Shifting weight from time to time to prevent the sun from casting shadows on any offending area, I suddenly looked up. Coming towards us was a sexy early 50’s Italian woman dressed in an outfit that can only be described as so beautiful, so chic, so perfect, that she doesn’t care if you like it or not. In fact, it’s probably better if you don’t. There she was, just owning the street with each cobblestone click. And then I saw it. Her arms were covered in cellulite. She was bubbling over.
I said to my husband, “Why do I think my cellulite looks so horrific and yet she has it and still looks so hot?” My husband said that I was an idiot, which is his sweet and sarcastic way of saying that he loves the way I look, bless him. So I vowed then and there that I would never ever ever cover myself up! That I too would own it.
And four years from that moment ... I was transformed.
You see, I woooooooooouuuuuuuuuullllllllllllddddddddd have done it sooner and I tried. I mean, philosophically I was behind it one hundred. But as a public practice I couldn’t make a full commitment. And every time I would get ready to bare arms, I would catch a glimpse in my full length mirror as the sun was softly setting ... aaaaaaaaaaaaand-no.
And yet this summer, I am just feeling so summery and so free, I brazenly donned a bathing suit in front of friends who had never seen my dimpled goodness lo these past years. And as it turns out, no one sneered, shunned or scorned, even though in certain light my upper left thigh looks like Shirley Temple eating mashed potatoes. I’m sure they noticed and yet they did not shun, not even a little. Mind you, given the number of middle-aged friends we have, it is remotely possible they actually didn’t see it.
Whatever the case, this has been an almost five-year battle for me, one I was too vain to be sensible about. And now I’m outed and free to play in the sun with the other kids.
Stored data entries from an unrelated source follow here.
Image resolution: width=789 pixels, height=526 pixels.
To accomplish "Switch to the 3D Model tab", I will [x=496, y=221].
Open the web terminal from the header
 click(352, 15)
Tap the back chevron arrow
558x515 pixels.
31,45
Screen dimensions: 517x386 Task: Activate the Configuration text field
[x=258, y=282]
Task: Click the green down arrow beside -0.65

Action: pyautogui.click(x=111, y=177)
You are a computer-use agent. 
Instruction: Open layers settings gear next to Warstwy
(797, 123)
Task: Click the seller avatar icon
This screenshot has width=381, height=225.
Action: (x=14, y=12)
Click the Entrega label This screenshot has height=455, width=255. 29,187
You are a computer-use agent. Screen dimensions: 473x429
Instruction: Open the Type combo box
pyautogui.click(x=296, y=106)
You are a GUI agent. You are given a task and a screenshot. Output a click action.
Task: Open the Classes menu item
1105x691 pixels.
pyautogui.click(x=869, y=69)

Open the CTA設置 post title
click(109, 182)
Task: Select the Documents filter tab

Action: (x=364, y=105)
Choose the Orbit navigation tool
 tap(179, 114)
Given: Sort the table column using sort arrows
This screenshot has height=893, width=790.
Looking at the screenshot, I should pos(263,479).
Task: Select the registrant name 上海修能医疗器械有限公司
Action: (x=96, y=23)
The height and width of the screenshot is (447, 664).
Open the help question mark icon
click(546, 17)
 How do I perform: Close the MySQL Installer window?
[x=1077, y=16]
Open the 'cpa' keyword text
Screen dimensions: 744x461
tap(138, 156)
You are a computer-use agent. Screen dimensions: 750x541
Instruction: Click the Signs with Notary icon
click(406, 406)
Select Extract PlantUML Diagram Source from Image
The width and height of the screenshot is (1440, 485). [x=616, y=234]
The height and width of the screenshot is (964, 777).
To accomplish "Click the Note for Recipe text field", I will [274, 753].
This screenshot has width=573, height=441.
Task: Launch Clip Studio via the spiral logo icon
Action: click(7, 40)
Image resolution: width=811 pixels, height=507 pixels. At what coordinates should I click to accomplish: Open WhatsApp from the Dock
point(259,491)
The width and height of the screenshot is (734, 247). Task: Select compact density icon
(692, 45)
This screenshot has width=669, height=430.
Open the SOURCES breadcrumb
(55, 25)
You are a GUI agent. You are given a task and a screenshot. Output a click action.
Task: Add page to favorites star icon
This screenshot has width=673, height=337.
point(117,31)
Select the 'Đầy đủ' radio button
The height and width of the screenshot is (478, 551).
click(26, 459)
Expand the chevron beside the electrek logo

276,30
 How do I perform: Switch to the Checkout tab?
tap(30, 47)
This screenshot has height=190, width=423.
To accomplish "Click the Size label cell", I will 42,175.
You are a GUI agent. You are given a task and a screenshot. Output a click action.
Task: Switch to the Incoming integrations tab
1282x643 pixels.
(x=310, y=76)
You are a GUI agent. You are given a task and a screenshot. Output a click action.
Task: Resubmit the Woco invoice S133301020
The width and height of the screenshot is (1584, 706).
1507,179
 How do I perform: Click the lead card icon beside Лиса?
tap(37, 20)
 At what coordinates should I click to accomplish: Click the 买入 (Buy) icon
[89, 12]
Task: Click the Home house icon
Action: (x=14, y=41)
I mean let’s face it, ten years from now with aging’s new charms and surprises and looking back on this 57-year-old Deb, I will be awestruck by my crazy-ass hotness.
So I figure I might as well just think it now. Too humid for insecurity.
PS And if you think you’re getting a picture with this one, think again. I’m not insane. But in the meantime, enjoy this lovely picture of a cloud.
Barbara: Hey, my Yoda Master and my birthday near-twin, I’m having a similar sort of summer as you! Haven’t worn shorts and even skirts the last few summers (not just cellulite woes, but those new, shocking eruptions of extra meat where once was lean). But this hot and hazy summer has been all strapless this and swishy that. I feel AWESOME! Sidelong comments be damned. And, thanks to our lovely readers here and their encouragement, I’m getting so much better about not giving a shit about that shit anyway.
On another note, maybe when it comes to the body-confidence arena our hot-climate sisters have it over us cold-livin’ gals because too much coverage in warm weather is uncomfortable at best and suffocating at worst. Let’s face it, when you’re hot, you’re hooooot.